Va sans remords, ouvre ton aile
  À l’union qui te sourit ;
Vas où l’amour libre t’appelle ;
  Ton cœur a parlé, obéis !
  Souviens-toi que le mariage
    A trop souvent
  Fait des victimes en ménage.
    Et maintenant
  Sus à l’autorité qui livre
    Tes plus beaux jours !
  Reste indépendante, sois libre
    De tes amours !


Ces déplorables vers, pauvres de rime et riches d’hiatus, montrent bien comment le peuple entend la morale, depuis qu’on lui a enlevé la croyance en Dieu ; la compagnonne Louise dit carrément ce qu’est la morale indépendante. Mais, malgré cela, malgré toutes les plus violentes exagérations, il n’y a pas à désespérer du peuple, qui, même dans les milieux anarchistes, est moins gangrené que notre bourgeoisie voltairienne ; c’est une conviction que je me suis faite en fréquentant ces exaltés du prolétariat. Ainsi, en lisant la poésie de Louise Quitrine, on se tromperait si l’on croyait que son auteur est une femme se donnant à tout venant ; c’est une adversaire de toute loi, rebelle au mariage, ne voulant l’union ni devant le prêtre ni même devant l’officier de l’état-civil, mais ce n’est nullement une vicieuse. Elle vit en ménage avec le compagnon Duprat et lui est d’une fidélité exemplaire. Les dévergondées, les filles perdues, les malheureuses qui roulent au ruisseau, ne se mêlent pas à la politique militante des ouvriers révoltés ; ce serait une grosse erreur de le croire. Aussi, tout n’est pas perdu ; que la foi revienne au peuple, et la société sera sauvée ; tout est là.

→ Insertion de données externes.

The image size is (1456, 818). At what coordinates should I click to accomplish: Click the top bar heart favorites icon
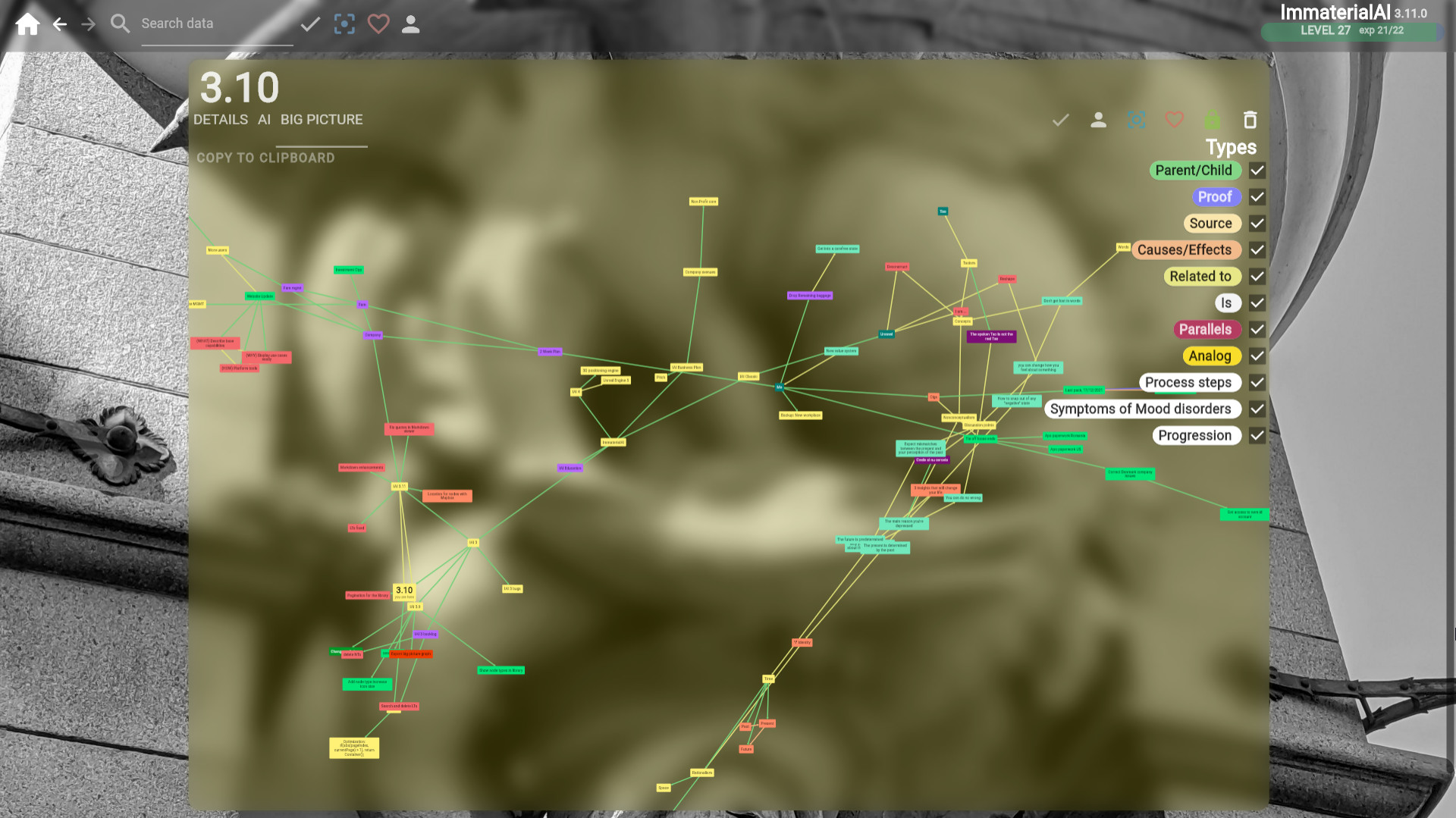point(378,24)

Les grands coupables, ce sont ces hommes instruits, savants comme Élisée Reclus, nés aux plus hauts degrés de l’échelle sociale, comme le prince Kropotkine, qui, poursuivant les plus détestables desseins, inspirés vraiment du démon, sèment l’ivraie à pleines mains dans l’âme du prolétariat. L’union libre, c’est Alfred Naquet qui l’a prônée dans ses écrits, c’est Reclus qui en a donné le solennel exemple, en faisant contracter à ses deux filles un concubinage hautement affiché (1882). Ce sont ces bourgeois diaboliques qui sont responsables de tout le bouleversement actuel des nations sociales parmi le peuple. Leurs disciples agissent et parlent contrairement à leur propre sentiment.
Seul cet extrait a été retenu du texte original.